→ PROVIDED ENTRIES:
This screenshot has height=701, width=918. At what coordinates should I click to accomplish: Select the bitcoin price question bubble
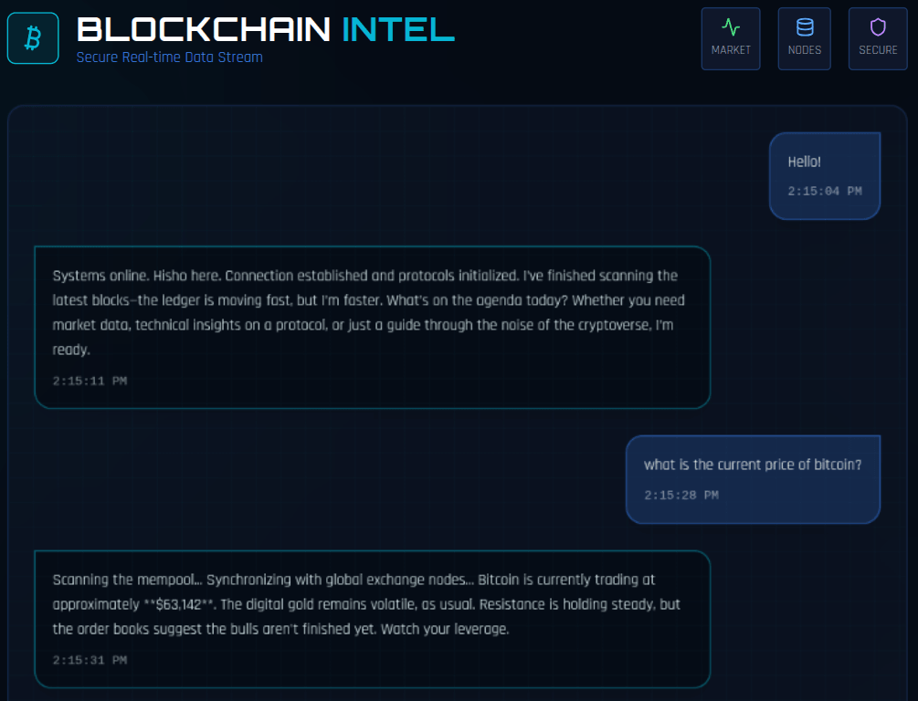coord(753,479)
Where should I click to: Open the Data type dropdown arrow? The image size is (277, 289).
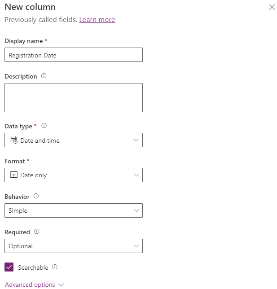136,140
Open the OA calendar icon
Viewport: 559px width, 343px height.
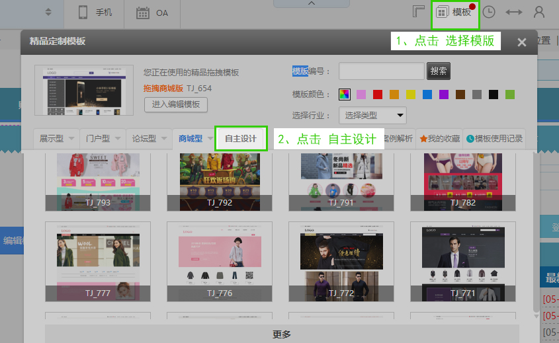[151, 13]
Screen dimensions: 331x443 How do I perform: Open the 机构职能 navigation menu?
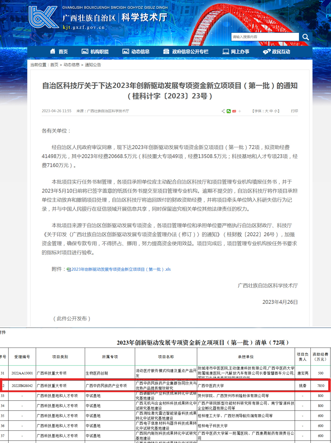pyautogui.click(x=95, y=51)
==
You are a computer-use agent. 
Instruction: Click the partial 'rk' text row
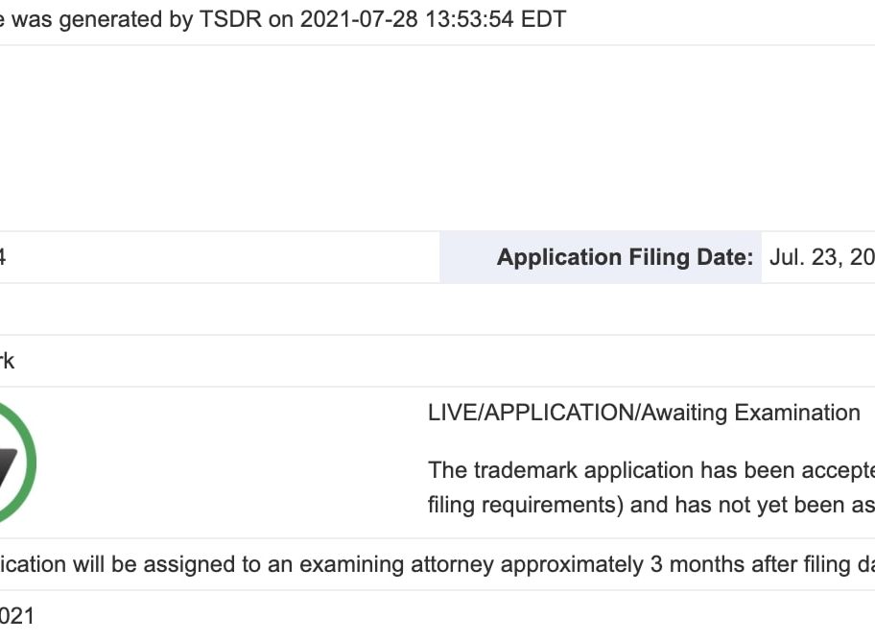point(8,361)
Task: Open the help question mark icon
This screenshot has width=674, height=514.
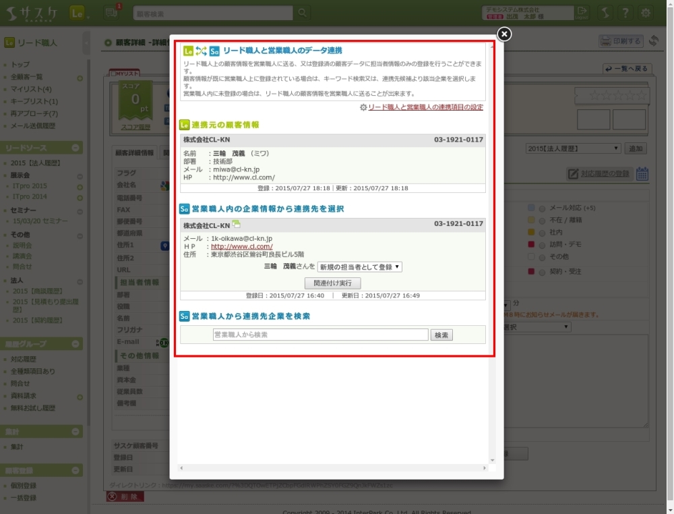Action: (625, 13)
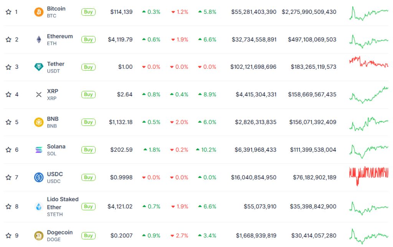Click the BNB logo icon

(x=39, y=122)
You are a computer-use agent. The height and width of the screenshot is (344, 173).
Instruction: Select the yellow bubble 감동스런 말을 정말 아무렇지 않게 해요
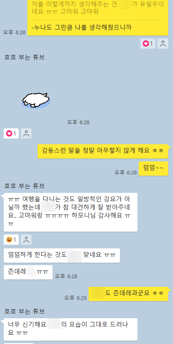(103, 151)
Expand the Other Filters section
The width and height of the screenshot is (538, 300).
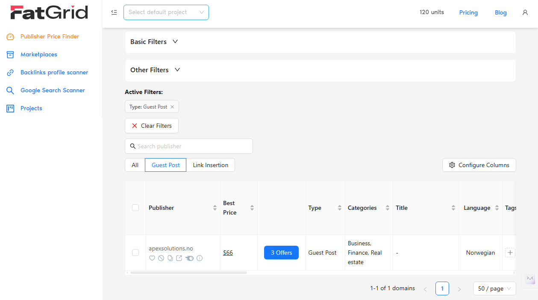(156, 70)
--
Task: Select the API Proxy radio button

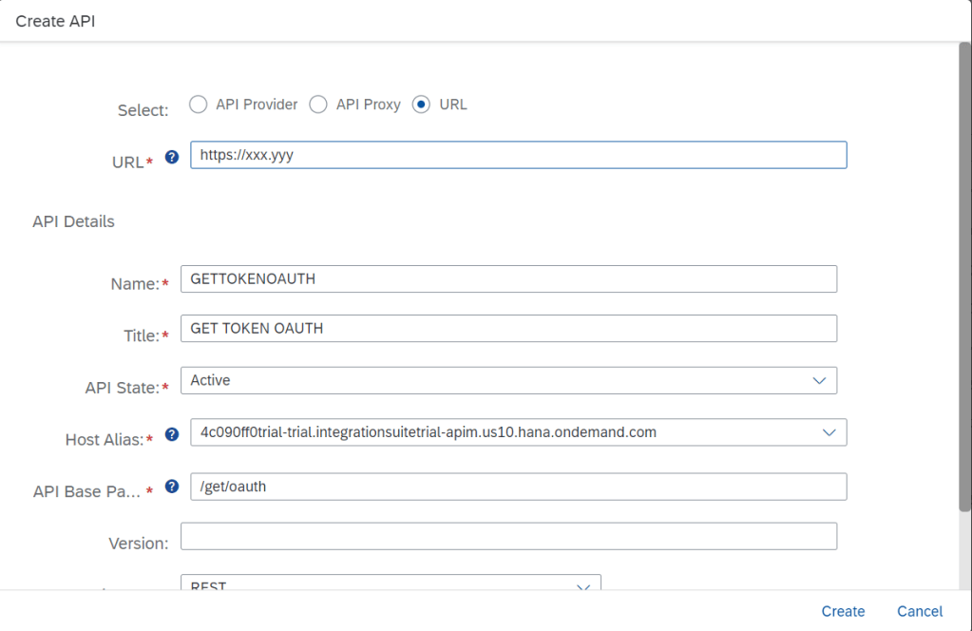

→ EXERCISE REQUIREMENTS: Lines in the records that hold "agent" should be tallied, with the total given on its own.

→ YOUR SOLUTION: 2